I became a member of the Department of English, Linguistics & Cultural Studies at Westminster in 2004, where I teach Modernism (undergraduate and MA) and lead a Creative Writing module on the Novel. I have taught extensively in Renaissance Literature, and I am also supervising a doctoral thesis on Wyndham Lewis.
I am also a full-time novelist. My first published novel, La Rochelle (Route, 2010), was shortlisted for the James Tait Black Memorial Prize for Fiction (2011). My latest novel, British Story: A Romance (Route, 2014), was a Morning Star 'Book of the Year', and has also been reviewed in the TLS, Times Higher Education, New Welsh Review, and Kirkus Reviews. My third novel, The Treatment, will be published by Quercus (Riverrun), in March 2020.
My current research activities are divided between novel writing, Modernism and critical reflection on Creative Writing Practice. I am also working on an essay that considers aspects of the relationship between Modernism and Creative Writing teaching.
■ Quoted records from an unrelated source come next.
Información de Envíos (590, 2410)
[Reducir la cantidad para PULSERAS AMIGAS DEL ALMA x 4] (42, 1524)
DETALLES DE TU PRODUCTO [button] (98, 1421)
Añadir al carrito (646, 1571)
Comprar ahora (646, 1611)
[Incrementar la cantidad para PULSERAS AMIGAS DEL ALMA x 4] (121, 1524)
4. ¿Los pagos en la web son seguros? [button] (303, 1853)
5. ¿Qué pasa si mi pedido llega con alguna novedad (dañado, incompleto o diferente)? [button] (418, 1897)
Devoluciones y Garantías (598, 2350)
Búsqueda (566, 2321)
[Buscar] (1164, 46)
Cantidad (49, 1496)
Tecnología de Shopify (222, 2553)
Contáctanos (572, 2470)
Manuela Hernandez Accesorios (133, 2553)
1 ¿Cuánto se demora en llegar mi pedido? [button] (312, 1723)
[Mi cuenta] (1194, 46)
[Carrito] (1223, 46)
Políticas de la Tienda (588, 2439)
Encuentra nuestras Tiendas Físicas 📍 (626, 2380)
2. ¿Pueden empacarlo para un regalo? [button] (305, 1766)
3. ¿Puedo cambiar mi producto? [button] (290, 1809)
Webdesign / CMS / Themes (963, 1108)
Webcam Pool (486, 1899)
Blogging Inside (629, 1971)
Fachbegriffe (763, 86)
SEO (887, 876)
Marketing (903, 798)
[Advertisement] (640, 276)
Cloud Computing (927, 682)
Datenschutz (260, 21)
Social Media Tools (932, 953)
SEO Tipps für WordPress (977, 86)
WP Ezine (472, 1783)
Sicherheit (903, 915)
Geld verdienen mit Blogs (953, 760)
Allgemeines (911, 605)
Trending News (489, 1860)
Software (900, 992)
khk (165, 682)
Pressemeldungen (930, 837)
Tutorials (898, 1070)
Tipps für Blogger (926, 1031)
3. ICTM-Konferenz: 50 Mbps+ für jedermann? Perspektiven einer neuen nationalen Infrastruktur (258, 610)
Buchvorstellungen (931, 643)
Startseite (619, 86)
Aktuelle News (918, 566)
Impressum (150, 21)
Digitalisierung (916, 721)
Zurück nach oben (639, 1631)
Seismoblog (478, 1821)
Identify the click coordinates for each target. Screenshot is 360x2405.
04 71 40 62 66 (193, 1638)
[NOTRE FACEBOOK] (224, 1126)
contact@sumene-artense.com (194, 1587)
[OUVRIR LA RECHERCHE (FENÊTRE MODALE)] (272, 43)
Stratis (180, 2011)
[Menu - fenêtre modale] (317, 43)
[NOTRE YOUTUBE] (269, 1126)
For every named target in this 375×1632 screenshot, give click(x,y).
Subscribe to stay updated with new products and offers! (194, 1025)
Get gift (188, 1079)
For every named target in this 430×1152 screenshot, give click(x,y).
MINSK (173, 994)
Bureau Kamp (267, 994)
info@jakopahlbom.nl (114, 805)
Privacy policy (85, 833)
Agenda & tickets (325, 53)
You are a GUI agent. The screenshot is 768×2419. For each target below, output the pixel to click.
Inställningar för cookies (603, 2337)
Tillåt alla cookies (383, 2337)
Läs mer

My most recent critical publication was 'Wyndham Lewis and Modernism' in Wyndham Lewis: A Critical Guide (EUP, 2015).
I am interested in the possibility of criticism which interprets the artist in something approaching the artist's own terms (rather than depending on the perspectives offered by the various forms of theory), and I am particularly interested in questions relating to character and mimesis.
I am Director of Studies for a PhD on Wyndham Lewis and Phenomenology, and was Second Supervisor for a successful PhD on the figure of the 'Administrator' from the Renaissance to Modern Period.